What this exercise asks.
[a] According to the Antarctica expedition blog, how long is the journey across the Drake to Palmer Station?
[b] Duplicate the Antarctica expedition blog between "Contributed by: David" and "in these waters.", inclusive.
[c] Pick up the Antarctica expedition blog where it stops and keep writing.

Study text.
*** Begin section ***

Hello to my entire family. Thanks for all your support.  A special hello to my nephew Anthony. Maybe his teacher this year will believe him when he says his uncle is in Antarctica.

Contributed by: David Branson, Graduate Researcher, Auburn University




23 Nov 2013 - Off the Coast of Argentina

We’ve finally embarked for Antarctica! We had a few hiccups regarding supplied that put us behind by quite a bit, but now we’re on the way (see above image). Next stop, Palmer Station! It’s a four-day journey across the Drake and it is already proving to be full of surprises. Last night, just after embarking, a pod of dolphins were sighted. Today, members of our group saw Magellanic penguins (see below image), Minke whales, and plenty of large seabirds including albatross. We were even able to spot some ctenophores (comb jellies), which are abundant in these waters.

I couldn’t be more excited to be a part of this expedition. Since I was a kid, I’ve enjoyed being on the water. My parents liked scuba diving and boating and they instilled that love of the water in me. I would’ve never guessed that I would be on a boat this size heading for one of the most remote locations in the world. Depending upon the ice, we might even be visiting locations that no other person has been before. This is a once in a lifetime opportunity and I intend to make the most of it.

Special shout out to all of Mrs. Plunkett’s classes. I hope y’all are having fun following along with our adventure.

Contributed by: Damian Waits, Graduate Researcher, Auburn University




22 Nov 2013 - Preparing to leave Punta Arenas, Chile

It is an honor to once again be a representative researcher from Auburn University on our current expedition to Antarctica.  While many of us (see above image) have been to the Southern Ocean before, some members of our group are on their first trip.  There is a ubiquitous feeling of excitement throughout the group to get underway.  While the city of Punta Arenas, Chile is quite beautiful, we now have the ship set up with our equipment and are ready to embark on our expedition.  In just a few hours we will be sailing down the Straights of Magellan, down the east coast of Argentina and then across the rough seas of the Drake Passage, ultimately reaching the Southern Ocean.  While the waters off Antarctica are quite beautiful, filled with charismatic megafauna (penguins, seals and whales), the rich invertebrate benthic biodiversity is truly the source of our excitement and the reason why we have traveled such large distances.

*** End section ***

Data records.

*** Begin section ***

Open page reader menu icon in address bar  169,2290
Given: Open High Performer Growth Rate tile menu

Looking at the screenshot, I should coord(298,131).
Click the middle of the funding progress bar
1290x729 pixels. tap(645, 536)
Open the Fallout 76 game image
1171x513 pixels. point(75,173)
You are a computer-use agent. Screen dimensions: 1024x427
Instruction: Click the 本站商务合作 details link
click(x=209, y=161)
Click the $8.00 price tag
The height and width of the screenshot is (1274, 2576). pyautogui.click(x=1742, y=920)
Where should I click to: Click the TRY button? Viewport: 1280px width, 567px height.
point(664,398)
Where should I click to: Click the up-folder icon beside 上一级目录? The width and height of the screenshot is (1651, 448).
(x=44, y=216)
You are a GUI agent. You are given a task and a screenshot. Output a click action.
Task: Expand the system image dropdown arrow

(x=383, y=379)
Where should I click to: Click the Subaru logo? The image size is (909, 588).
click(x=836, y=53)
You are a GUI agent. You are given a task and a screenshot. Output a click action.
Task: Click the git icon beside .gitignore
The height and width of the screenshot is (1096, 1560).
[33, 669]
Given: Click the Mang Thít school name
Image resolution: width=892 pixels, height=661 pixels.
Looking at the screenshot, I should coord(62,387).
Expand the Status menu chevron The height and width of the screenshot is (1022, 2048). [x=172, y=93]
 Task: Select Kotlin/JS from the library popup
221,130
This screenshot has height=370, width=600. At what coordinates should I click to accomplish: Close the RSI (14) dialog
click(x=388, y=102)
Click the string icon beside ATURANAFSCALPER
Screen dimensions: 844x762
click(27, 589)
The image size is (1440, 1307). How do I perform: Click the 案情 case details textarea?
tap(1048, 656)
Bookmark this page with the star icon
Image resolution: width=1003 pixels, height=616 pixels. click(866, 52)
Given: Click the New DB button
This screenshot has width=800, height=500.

*** End section ***

Results for each task.
[a] Four days.

[b]
Contributed by: David Branson, Graduate Researcher, Auburn University




23 Nov 2013 - Off the Coast of Argentina

We’ve finally embarked for Antarctica! We had a few hiccups regarding supplied that put us behind by quite a bit, but now we’re on the way (see above image). Next stop, Palmer Station! It’s a four-day journey across the Drake and it is already proving to be full of surprises. Last night, just after embarking, a pod of dolphins were sighted. Today, members of our group saw Magellanic penguins (see below image), Minke whales, and plenty of large seabirds including albatross. We were even able to spot some ctenophores (comb jellies), which are abundant in these waters.

[c]
Our team is comprised of researchers (see below image) from multiple universities from all over the world with diverse research interests and specialties.  As a Ph.D. student, the samples that we will collect are imperative to my dissertation research.  However, due to the nature of collecting in Antarctica, my goals must be flexible.  While we all have specific organisms that we wish to collect (ophiuroids, also known as brittle stars, in my case), we need to be opportunistic in our research because there are no guarantees on what we will obtain or what new research opportunities may arise.  In many areas of the Southern Ocean, ophiuroids comprise a large percentage, or even majority, of the biomass in the area.  With ophiuroids comprising such a large component of the benthic ecosystem, our understanding of them is imperative, especially in understanding the impact of global warming on the benthic ecosystem.  For these reasons, my dissertation is focused on the phylogenetics and phylogeography of ophiuroids, starting with one of the more abundant species, Ophionotus victoriae.  While some of us will have to shift our focus to a new species due to insufficient collection of the target organism or opportunistically switch due to the abundant collections of a similar species, we can only speculate on what will happen during this expedition and for that reason, we are all brimming with excitement.

Contributed by: Matt Galaska, Ph.D. Student, Auburn University

Added note – Our departure has been delayed seven hours, but because we are waiting on essential supplies for Palmer Station to arrive via airplane. The late arrival of these items are lingering effects of the Government Shutdown and delays in supply lines.